Due to β-lactam ARGs’ potential to transfer via mobile genetic elements through horizontal gene transfer, their abundance in water samples discharged from WWTPs into natural aquatic sources used by humans or animals suggests a potential risk of transmission resistance determinants into pathogenic and non-pathogenic bacteria and acquiring multidrug resistance as well as the participation of WWTPs in AMR transmission route and distribution into surrounding ecosystems and clinical settings. The growing problem of AMR and the spread of clinically relevant ARGs related to, i.e., β-lactams in the environment, indicate the need to improve and evaluate the procedures of wastewater treatment and disinfection; thus, ARB, ARGs, and factors influencing their selection and co-selection during the treatment process would be completely removed.

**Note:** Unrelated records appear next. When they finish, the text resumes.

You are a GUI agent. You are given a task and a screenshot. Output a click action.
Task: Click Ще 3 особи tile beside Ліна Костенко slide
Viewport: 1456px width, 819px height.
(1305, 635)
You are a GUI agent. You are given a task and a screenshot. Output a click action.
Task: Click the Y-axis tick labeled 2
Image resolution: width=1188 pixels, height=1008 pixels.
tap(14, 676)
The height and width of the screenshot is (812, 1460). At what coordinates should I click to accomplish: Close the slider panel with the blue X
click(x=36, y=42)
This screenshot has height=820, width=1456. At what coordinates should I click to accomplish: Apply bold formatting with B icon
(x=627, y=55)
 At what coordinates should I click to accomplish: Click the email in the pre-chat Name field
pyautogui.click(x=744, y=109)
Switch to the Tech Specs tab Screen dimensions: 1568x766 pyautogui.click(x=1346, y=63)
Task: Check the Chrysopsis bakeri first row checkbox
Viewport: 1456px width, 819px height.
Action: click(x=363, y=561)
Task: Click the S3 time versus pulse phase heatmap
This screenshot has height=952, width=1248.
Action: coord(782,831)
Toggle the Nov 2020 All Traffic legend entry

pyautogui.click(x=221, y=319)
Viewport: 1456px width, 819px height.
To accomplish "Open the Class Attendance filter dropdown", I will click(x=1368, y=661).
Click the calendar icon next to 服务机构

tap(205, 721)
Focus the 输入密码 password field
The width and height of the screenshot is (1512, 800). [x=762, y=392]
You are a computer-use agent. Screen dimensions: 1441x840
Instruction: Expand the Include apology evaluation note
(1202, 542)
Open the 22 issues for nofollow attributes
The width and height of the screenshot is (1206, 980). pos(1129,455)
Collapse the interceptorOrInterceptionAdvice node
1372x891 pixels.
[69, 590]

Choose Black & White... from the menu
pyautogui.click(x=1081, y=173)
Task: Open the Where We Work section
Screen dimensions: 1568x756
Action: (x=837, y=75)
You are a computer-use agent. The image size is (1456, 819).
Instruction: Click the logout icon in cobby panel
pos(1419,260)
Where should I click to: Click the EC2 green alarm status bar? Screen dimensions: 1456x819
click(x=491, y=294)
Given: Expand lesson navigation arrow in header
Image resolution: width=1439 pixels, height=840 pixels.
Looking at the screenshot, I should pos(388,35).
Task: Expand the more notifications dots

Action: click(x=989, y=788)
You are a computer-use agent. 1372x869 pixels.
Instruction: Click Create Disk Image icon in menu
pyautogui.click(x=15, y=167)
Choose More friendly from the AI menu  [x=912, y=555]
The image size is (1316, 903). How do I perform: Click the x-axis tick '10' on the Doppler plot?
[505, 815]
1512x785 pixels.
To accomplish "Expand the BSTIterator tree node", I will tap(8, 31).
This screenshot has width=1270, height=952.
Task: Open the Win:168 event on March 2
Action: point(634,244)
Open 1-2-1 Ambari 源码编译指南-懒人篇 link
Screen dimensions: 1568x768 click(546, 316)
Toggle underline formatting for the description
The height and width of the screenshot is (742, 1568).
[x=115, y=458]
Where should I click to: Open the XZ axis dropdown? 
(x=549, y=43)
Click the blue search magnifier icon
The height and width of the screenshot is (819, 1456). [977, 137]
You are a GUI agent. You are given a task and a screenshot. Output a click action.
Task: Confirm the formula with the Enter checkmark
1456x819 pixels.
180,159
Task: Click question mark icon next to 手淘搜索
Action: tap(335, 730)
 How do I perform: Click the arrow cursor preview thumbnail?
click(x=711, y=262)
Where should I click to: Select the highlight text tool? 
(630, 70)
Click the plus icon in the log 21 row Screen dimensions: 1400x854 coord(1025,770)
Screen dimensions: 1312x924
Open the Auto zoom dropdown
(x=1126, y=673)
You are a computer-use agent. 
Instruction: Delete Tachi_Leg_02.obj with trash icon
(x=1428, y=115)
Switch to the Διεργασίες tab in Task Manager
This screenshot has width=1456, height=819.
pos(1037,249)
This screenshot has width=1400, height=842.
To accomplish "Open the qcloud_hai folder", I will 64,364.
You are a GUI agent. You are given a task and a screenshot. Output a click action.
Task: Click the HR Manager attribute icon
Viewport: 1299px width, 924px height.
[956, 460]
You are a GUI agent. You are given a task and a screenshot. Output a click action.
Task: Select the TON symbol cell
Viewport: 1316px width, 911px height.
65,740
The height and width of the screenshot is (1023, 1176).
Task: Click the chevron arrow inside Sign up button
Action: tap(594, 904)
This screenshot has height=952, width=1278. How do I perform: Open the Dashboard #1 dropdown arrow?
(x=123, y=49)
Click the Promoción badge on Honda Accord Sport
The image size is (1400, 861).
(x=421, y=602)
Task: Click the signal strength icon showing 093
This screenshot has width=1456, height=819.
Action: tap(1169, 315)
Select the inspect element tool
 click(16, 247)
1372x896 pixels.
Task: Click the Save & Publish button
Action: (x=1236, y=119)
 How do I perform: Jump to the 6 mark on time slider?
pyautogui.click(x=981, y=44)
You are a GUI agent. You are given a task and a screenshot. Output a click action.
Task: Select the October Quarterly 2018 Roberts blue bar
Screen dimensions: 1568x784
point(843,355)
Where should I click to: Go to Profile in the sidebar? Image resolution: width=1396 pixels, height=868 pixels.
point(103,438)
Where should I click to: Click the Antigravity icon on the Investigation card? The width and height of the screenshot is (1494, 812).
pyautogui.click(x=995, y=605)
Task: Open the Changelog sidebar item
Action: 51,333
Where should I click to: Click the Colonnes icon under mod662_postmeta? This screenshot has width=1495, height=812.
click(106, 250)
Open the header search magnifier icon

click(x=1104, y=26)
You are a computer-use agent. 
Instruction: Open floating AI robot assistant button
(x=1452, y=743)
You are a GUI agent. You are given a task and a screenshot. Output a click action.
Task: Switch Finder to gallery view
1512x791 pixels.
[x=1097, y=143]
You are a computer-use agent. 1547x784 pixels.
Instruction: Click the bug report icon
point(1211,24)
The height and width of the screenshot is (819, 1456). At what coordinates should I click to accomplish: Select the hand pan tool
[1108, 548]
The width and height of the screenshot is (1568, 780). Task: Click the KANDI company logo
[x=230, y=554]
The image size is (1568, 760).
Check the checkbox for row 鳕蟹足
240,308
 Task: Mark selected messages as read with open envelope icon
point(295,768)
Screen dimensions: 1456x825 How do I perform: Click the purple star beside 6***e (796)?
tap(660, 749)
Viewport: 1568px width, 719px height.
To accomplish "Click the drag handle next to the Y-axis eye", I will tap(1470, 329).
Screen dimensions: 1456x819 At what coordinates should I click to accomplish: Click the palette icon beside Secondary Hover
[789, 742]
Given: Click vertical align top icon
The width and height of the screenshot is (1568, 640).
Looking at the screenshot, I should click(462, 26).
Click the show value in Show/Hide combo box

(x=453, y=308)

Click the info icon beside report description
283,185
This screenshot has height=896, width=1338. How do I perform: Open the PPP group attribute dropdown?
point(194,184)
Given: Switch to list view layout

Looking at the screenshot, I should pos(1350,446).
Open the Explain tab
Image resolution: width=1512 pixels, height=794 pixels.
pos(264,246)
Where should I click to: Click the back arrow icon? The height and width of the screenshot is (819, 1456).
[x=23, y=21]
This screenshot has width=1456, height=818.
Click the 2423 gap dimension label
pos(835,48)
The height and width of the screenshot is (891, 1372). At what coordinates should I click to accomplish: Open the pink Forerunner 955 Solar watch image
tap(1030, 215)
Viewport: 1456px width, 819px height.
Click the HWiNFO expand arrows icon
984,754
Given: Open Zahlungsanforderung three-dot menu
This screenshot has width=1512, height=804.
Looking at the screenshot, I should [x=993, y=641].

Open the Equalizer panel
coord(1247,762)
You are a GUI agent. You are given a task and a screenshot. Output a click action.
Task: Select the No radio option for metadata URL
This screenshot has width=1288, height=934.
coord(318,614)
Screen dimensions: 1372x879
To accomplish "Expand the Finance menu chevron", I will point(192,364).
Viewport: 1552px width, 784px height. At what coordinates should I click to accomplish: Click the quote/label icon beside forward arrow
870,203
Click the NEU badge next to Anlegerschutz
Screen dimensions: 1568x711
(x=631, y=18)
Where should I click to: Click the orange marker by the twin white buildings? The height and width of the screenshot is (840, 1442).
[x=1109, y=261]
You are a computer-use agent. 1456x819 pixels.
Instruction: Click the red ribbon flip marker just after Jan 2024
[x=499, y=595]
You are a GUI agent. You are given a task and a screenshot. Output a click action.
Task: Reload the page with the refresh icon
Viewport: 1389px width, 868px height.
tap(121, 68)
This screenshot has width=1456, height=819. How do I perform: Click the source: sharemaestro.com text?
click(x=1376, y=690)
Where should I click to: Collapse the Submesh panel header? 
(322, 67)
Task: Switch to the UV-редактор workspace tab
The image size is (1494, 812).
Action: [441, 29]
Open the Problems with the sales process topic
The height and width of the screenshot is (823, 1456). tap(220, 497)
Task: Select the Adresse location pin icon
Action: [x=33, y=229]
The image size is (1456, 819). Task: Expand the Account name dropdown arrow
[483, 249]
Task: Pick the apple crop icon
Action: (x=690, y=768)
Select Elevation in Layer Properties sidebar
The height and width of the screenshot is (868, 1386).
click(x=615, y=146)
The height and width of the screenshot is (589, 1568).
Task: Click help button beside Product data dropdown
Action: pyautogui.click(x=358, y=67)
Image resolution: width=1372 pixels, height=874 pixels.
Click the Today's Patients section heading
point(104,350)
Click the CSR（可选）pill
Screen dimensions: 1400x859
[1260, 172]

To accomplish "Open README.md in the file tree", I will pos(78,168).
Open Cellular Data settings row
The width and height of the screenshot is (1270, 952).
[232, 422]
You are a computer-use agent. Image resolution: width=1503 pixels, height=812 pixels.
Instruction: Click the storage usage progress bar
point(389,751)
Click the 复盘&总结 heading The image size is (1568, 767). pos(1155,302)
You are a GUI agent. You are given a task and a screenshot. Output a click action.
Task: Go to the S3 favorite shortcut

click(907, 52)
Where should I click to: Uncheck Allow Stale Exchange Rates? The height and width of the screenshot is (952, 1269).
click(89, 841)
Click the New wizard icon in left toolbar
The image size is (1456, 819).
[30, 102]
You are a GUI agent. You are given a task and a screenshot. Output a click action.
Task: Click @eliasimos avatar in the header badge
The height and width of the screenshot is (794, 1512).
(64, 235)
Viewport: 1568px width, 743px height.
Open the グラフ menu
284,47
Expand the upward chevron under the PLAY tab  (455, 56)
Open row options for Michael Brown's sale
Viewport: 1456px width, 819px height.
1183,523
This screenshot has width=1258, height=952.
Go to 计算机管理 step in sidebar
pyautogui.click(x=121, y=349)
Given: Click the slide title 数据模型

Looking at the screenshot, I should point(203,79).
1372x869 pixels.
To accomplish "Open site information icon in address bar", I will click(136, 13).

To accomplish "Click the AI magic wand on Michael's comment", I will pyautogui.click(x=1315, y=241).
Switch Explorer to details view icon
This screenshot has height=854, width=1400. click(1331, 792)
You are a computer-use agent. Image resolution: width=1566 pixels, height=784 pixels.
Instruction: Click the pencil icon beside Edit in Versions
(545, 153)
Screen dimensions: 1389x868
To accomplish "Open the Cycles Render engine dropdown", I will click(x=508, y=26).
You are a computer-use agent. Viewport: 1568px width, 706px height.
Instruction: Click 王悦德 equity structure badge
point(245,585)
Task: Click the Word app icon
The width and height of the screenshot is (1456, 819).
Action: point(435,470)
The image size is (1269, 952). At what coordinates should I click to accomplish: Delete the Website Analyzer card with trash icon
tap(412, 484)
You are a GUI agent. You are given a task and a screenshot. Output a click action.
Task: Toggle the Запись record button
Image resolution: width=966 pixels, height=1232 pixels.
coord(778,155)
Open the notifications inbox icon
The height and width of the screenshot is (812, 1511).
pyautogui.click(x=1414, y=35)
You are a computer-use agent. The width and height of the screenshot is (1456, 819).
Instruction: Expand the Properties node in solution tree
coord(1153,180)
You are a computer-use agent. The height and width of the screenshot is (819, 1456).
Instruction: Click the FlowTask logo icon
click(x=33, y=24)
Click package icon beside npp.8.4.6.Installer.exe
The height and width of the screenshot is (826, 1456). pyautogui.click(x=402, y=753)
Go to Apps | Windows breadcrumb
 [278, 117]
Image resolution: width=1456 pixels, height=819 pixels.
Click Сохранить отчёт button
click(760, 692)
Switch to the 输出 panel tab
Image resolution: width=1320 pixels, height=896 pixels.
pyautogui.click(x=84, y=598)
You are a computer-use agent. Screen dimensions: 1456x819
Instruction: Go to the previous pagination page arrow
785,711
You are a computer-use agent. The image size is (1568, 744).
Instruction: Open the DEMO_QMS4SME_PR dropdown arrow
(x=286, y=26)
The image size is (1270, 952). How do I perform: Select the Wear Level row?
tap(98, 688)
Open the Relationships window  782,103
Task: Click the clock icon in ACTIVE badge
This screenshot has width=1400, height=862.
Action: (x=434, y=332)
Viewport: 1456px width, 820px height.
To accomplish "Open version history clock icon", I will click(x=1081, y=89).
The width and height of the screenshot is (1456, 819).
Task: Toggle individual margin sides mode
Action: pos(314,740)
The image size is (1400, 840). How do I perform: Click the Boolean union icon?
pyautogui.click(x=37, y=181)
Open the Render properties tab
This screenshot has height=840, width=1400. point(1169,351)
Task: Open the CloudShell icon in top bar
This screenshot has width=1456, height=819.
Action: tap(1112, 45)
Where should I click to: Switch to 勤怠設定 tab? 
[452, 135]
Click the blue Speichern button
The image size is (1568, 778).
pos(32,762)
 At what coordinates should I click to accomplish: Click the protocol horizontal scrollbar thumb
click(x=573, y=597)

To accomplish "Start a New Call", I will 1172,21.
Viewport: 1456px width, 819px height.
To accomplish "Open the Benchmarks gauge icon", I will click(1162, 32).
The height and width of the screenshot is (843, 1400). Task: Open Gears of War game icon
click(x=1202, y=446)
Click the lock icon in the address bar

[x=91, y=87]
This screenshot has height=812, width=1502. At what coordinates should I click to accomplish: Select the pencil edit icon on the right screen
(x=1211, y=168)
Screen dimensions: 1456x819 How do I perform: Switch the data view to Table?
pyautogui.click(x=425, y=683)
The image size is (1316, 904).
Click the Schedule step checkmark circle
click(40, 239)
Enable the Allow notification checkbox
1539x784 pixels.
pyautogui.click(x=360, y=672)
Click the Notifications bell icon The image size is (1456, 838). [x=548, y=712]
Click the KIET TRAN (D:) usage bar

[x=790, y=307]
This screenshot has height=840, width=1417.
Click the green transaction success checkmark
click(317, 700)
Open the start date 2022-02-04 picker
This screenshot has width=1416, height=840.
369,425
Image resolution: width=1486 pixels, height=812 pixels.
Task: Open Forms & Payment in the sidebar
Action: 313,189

The development and improvement of techniques used in testing wastewater for antibiotic resistance has been very significant in recent years. There are more and more publications indicating the use of modern metagenomic assays, which enables broadening the knowledge of the complexity and structural and functional biodiversity of microbial communities—i.e., analysis of resistance genes; taxonomic assignment; functional genes characterization; the identification of the HGT mechanism and mobile elements involved in the gene transmission; and exploring relationships between pathogenic and non-pathogenic species and susceptible and resistant bacteria. Therefore metagenomic analysis seems to be a very useful tool to understand the process of AMR transmission. However, the clinical surveillance of resistant strains responsible for life-threatening infections and nosocomial outbreaks caused by β-lactam-resistant strains also involve molecular techniques, but still the gold standard are culture-based methods detecting the expression of genes and the resistance mechanism. Therefore, according to the One Health’s concept, collaborative approaches concerning AMR in the environment and clinical setting are indispensable and should combine new technology with standard microbiological methods. As WWTPs are the crucial points on the routes of ARB and ARGs’ spread, they should be deeply explored, which would help to understand the process and make it possible to introduce procedures to stop, or at least slow down, the spreading of antibiotic resistance.